• Task requirements
Only one stretch of the data below is needed. Output the lines from the one with "The width and height of the screenshot is (1136, 595)." up to and including the one with "362x191 pixels.", exactly as they stand.

• Given data
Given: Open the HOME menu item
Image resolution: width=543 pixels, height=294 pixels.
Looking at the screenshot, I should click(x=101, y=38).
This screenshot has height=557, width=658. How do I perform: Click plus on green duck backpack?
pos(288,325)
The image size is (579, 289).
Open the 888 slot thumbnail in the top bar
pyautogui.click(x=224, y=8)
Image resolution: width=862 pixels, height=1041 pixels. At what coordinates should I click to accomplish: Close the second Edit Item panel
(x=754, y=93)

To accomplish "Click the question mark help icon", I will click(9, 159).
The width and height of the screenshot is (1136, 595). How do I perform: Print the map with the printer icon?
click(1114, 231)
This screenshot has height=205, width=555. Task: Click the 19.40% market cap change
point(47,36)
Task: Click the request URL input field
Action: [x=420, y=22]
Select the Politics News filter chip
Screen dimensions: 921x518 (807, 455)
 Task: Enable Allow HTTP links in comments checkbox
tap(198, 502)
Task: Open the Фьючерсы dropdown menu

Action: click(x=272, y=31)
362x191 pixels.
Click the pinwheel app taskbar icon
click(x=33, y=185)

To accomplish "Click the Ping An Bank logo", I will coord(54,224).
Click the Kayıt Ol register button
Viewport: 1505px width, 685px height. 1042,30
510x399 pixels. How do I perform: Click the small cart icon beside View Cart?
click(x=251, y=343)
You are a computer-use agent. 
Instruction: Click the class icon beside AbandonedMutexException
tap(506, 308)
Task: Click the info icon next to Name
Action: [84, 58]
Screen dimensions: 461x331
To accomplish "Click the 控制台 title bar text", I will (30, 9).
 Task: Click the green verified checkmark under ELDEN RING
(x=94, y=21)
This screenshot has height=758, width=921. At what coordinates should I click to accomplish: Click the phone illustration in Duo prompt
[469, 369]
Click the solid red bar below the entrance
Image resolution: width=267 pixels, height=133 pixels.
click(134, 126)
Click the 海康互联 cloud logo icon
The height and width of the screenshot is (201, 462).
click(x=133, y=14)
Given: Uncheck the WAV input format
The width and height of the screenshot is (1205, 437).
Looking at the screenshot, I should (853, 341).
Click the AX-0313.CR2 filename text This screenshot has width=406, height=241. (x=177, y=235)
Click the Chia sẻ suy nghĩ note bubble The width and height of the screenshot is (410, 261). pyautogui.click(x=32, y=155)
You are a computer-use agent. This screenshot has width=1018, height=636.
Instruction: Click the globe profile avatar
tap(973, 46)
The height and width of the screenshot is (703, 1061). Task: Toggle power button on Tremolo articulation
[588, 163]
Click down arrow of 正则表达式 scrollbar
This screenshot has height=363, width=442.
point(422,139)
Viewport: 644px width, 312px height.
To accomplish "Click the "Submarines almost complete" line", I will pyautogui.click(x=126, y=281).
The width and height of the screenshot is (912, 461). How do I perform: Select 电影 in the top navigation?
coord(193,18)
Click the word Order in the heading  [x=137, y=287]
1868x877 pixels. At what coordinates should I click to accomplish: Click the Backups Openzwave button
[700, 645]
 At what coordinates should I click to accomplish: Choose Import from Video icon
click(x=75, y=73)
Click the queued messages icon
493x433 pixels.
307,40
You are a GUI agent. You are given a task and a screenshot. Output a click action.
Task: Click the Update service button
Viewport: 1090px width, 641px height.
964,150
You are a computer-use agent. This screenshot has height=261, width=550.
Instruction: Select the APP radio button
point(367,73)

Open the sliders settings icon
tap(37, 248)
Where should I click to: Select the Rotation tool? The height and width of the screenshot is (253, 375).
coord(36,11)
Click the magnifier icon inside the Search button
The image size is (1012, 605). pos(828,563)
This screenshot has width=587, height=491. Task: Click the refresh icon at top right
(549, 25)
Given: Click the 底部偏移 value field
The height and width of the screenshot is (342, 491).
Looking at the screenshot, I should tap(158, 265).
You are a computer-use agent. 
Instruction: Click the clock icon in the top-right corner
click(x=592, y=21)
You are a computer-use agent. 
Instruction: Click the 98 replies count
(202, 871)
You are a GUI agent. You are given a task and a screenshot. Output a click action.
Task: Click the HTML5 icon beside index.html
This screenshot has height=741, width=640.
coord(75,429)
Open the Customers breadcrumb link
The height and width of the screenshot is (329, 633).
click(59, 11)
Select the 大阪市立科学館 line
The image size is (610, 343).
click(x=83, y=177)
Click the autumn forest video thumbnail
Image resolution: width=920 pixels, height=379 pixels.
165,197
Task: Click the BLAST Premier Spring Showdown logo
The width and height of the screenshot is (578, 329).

• Response area
The width and height of the screenshot is (1136, 595). How do I perform: Print the map with the printer icon?
click(1114, 231)
This screenshot has height=205, width=555. Task: Click the 19.40% market cap change
point(47,36)
Task: Click the request URL input field
Action: [x=420, y=22]
Select the Politics News filter chip
Screen dimensions: 921x518 (807, 455)
 Task: Enable Allow HTTP links in comments checkbox
tap(198, 502)
Task: Open the Фьючерсы dropdown menu

Action: click(x=272, y=31)
362x191 pixels.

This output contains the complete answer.